Scottish Inns is a motel chain in the United States. It is a brand of Hospitality International.

==History==
The Scottish Inns chain began in the late 1960s in Tennessee. It was a company that did not operate its own motels, but leased out the name to others. This changed in 1973, as the company assumed ownership of almost all properties.

The Scottish Inns chain blossomed in the late 1960s when Scottish Inns of America was formed as builder and owner of modular constructed motels with an emphasis on economy lodging. This Kingston, Tennessee based company adopted the Scottish theme of thriftiness, much like the Imperial 400 chain of its time. The one big difference, though, was Scottish Inns were built from modules constructed in plants in either Tennessee or Florida and shipped to the motel sites. This concept was possibly considered the lowest price for a constructed motel room at $6,000 each (installed) and in 1972 they could be produced at a rate of about one room per hour.

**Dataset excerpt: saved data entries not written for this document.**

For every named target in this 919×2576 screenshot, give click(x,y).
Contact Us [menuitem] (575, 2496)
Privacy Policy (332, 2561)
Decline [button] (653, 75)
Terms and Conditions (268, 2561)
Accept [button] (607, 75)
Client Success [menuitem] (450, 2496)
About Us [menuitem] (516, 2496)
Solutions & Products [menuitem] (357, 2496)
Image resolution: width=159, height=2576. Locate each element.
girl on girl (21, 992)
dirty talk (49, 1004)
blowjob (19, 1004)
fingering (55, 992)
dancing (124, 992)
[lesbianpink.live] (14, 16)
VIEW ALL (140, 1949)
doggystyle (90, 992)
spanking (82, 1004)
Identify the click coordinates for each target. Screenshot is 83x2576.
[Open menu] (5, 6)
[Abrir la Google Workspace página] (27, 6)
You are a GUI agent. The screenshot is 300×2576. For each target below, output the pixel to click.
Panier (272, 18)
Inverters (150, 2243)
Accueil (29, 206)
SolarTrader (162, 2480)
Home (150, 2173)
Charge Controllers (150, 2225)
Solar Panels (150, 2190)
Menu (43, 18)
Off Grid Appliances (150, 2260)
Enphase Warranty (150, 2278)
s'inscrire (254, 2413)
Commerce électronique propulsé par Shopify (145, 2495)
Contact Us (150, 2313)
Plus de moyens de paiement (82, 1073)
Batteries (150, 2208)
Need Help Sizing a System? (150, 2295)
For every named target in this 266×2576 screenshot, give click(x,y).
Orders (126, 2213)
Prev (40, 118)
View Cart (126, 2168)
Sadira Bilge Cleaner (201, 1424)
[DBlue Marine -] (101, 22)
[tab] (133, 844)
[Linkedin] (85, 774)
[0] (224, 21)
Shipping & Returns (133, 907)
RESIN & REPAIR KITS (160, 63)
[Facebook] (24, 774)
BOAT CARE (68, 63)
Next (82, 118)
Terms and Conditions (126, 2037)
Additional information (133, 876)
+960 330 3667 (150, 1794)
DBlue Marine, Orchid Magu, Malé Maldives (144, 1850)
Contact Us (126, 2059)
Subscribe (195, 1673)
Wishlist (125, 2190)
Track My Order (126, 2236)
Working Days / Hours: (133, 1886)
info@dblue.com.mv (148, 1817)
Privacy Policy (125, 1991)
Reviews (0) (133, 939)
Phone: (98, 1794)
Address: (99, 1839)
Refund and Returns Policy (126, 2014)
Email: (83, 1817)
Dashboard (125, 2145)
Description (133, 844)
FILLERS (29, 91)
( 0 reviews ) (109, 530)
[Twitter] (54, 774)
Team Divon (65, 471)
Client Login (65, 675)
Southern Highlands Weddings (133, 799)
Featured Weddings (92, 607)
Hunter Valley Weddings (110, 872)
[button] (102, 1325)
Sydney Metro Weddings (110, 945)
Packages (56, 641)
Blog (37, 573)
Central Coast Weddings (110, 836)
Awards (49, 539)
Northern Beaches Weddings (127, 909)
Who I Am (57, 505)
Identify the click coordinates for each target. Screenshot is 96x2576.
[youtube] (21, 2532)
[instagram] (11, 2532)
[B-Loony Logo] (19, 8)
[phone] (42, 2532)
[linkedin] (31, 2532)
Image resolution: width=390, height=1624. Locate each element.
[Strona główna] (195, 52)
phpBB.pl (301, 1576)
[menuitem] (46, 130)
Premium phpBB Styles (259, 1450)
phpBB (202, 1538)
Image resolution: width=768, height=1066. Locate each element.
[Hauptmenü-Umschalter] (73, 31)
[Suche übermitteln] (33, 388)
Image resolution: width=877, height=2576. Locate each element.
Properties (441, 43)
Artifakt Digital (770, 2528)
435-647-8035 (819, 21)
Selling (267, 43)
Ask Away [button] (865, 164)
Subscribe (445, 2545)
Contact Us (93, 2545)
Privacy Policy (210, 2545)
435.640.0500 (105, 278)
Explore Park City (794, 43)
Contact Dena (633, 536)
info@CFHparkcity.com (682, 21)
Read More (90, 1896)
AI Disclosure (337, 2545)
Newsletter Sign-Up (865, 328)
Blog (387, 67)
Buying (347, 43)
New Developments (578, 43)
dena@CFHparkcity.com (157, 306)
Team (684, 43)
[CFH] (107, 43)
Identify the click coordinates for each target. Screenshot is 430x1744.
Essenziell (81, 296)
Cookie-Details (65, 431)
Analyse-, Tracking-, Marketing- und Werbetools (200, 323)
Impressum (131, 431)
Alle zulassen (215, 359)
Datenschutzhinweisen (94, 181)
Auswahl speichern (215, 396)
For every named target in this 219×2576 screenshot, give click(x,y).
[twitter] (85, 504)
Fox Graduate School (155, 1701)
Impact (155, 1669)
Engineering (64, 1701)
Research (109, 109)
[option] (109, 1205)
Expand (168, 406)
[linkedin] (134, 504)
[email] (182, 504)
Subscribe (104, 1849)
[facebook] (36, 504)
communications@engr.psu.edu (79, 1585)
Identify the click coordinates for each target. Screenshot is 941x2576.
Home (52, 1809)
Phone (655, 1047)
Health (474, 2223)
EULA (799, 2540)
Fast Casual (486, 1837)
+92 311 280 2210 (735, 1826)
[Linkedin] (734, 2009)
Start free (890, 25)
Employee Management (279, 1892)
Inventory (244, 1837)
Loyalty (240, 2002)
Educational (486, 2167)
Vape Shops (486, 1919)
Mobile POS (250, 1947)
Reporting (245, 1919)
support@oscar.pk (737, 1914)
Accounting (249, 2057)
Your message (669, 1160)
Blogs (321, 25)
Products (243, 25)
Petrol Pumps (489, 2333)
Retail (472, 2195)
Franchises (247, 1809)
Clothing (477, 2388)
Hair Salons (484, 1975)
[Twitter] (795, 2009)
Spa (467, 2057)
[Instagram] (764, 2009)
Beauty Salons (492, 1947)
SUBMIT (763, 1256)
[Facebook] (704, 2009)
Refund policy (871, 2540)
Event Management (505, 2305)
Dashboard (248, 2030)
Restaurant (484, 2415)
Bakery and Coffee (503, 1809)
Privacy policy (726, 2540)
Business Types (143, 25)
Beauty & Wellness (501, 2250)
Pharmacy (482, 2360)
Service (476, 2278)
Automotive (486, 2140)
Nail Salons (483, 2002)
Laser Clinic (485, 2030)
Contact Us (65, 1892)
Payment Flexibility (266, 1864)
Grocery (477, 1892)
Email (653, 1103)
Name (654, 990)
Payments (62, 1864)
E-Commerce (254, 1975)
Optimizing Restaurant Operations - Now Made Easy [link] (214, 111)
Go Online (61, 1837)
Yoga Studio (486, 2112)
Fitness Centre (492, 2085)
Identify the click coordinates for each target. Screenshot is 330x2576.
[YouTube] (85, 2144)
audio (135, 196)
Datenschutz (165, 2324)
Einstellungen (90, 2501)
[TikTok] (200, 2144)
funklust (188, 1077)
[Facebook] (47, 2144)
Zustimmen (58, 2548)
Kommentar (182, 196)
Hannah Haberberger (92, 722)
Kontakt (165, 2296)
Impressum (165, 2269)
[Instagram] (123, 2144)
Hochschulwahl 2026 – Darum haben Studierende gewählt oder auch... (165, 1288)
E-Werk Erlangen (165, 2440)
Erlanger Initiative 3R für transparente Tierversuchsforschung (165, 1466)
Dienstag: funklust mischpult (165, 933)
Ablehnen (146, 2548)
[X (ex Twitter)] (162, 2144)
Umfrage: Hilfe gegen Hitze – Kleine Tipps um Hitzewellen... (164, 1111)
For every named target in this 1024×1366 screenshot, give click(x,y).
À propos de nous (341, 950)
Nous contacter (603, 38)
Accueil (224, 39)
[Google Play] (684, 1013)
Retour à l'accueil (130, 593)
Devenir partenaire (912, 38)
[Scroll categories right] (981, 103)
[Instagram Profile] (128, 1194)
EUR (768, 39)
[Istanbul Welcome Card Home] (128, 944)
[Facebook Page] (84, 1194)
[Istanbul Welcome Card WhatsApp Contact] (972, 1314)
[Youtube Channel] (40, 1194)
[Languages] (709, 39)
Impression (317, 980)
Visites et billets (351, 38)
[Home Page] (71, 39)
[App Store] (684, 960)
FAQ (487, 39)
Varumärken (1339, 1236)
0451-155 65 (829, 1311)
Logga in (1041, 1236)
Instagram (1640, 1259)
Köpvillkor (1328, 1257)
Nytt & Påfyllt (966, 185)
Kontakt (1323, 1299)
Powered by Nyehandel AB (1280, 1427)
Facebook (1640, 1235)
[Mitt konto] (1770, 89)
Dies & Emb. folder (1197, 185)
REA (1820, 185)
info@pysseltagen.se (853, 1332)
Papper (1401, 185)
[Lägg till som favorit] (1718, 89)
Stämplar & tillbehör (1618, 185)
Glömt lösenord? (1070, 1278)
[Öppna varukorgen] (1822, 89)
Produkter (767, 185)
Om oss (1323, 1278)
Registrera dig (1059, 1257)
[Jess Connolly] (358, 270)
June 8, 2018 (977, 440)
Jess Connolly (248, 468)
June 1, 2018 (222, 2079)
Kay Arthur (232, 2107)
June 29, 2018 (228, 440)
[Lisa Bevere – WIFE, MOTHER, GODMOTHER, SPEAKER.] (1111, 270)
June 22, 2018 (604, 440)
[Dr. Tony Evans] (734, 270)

The company owned the motels when finished but did not operate them. They instead leased the motels to independent operators. Scottish Inns also became a franchise operation. However, in 1973, Scottish Inns of America, Inc., with executive offices in Kingston, Tennessee, assumed the management of most of their facilities. A 1974 Scottish Inns of America locations directory featured 70 Scottish Inns.

In 1978, Scottish Inns Franchise Corporation, headquartered in Goodlettsville, Tennessee, listed 31 properties in their Scottish Inns Directory. They had grown to 50 properties by 1981. Soon thereafter, Southern Scottish Inns, Inc. and Red Carpet Inns International, Inc. created a new corporation, Hospitality International, Inc., and subsequently moved to Atlanta, Georgia, at which time the newly formed company produced its 1983 International Travel Directory featuring a combined 126 properties with either the Scottish Inns, Master Hosts Inns or Red Carpet Inn brands.

In 1985, the Scottish Inns chain was acquired by Red Carpet Inn. The merged company was called Hospitality International.

Many changes have taken place since the Scottish Inns modular concept, with only a handful of original Scottish Inns modular buildings still flagged as a Scottish Inns brand. Nearly 30% of the existing 130 Scottish Inns are new construction facilities, rivaling many hotels in the middle price range. In some cases they even rivaled upper scale hotels, offering similar amenities, benefits and features. However, Scottish Inns is still considered to be an economy lodging brand.